## Task details
Taking only the lines of the data below from the line with "Task: Copy the Web client 1 client ID" to the line with "Open the History", ends included, write them out exactly and without pictures.

## Record excerpts
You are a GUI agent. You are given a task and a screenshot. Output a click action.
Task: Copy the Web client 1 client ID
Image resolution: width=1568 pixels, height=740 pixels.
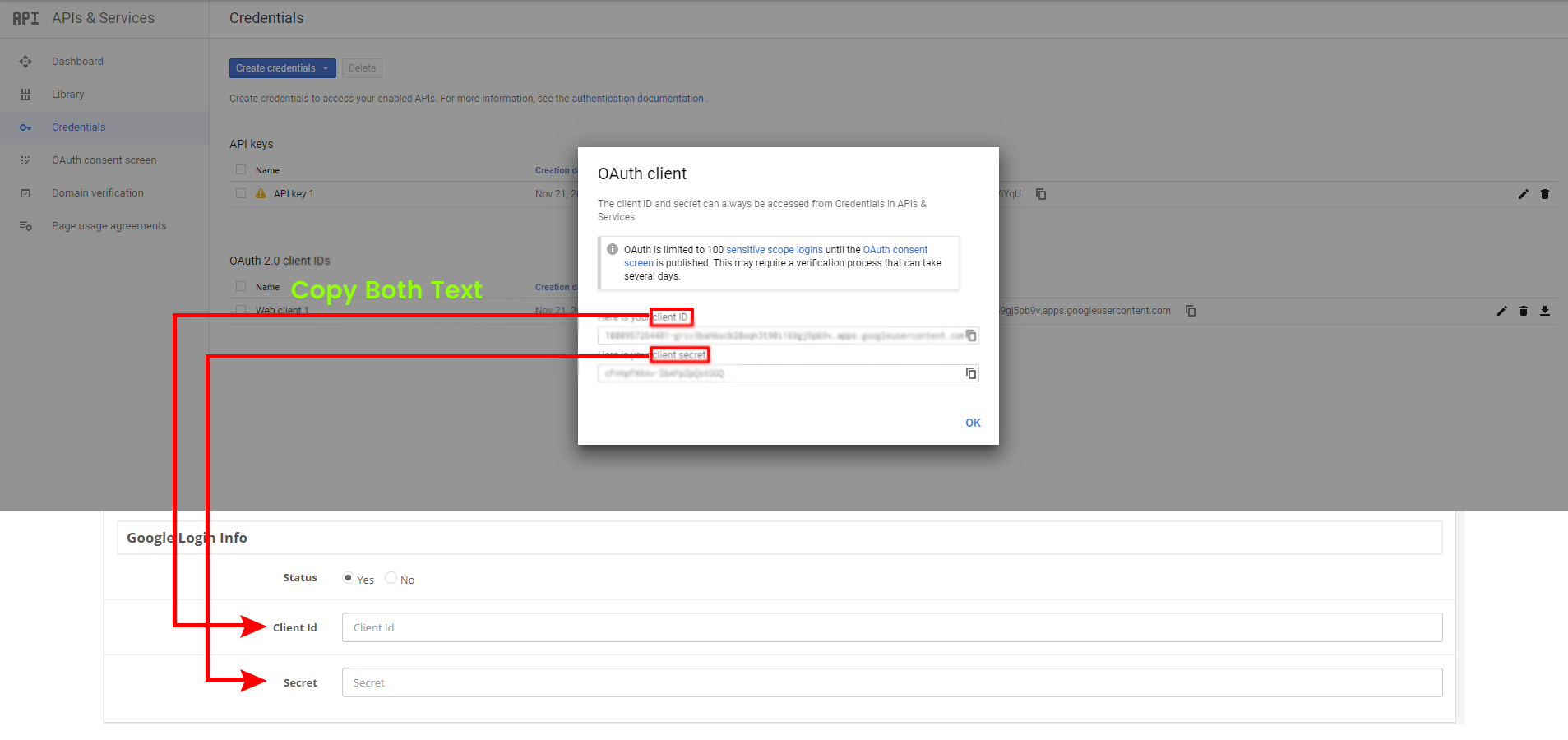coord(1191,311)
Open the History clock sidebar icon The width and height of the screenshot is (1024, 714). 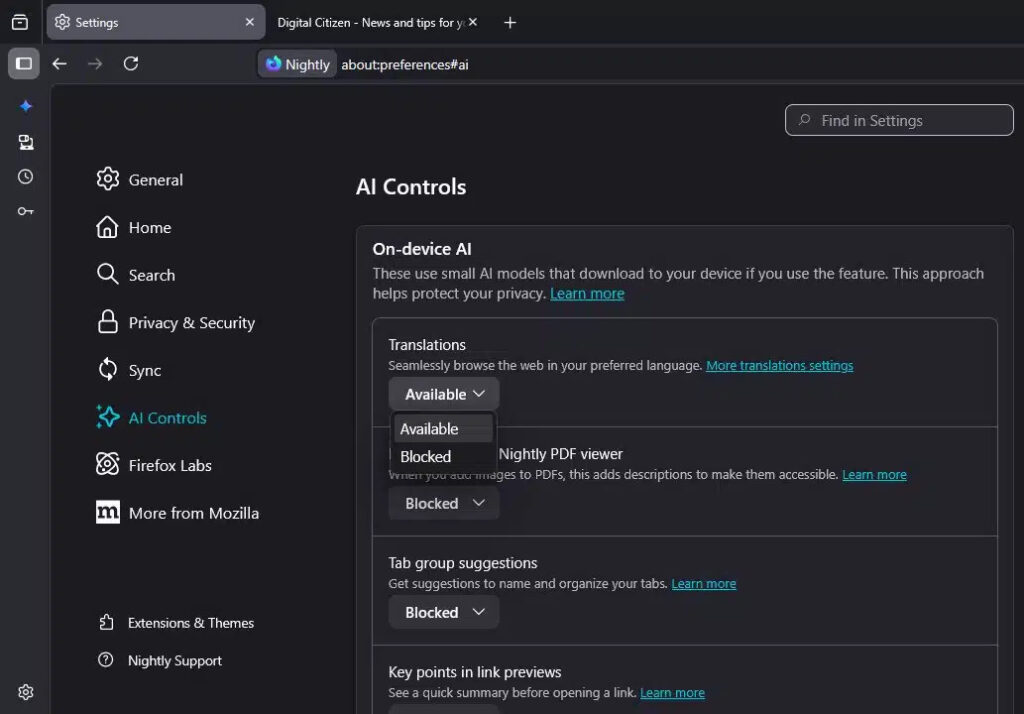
...
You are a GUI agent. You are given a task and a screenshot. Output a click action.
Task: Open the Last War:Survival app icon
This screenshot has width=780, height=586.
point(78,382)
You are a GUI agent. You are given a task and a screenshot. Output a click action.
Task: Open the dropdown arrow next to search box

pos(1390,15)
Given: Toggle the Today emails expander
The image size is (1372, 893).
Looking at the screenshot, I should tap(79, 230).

## Response to this task
Task: Copy the Web client 1 client ID
Image resolution: width=1568 pixels, height=740 pixels.
coord(1191,311)
Open the History clock sidebar icon The width and height of the screenshot is (1024, 714). 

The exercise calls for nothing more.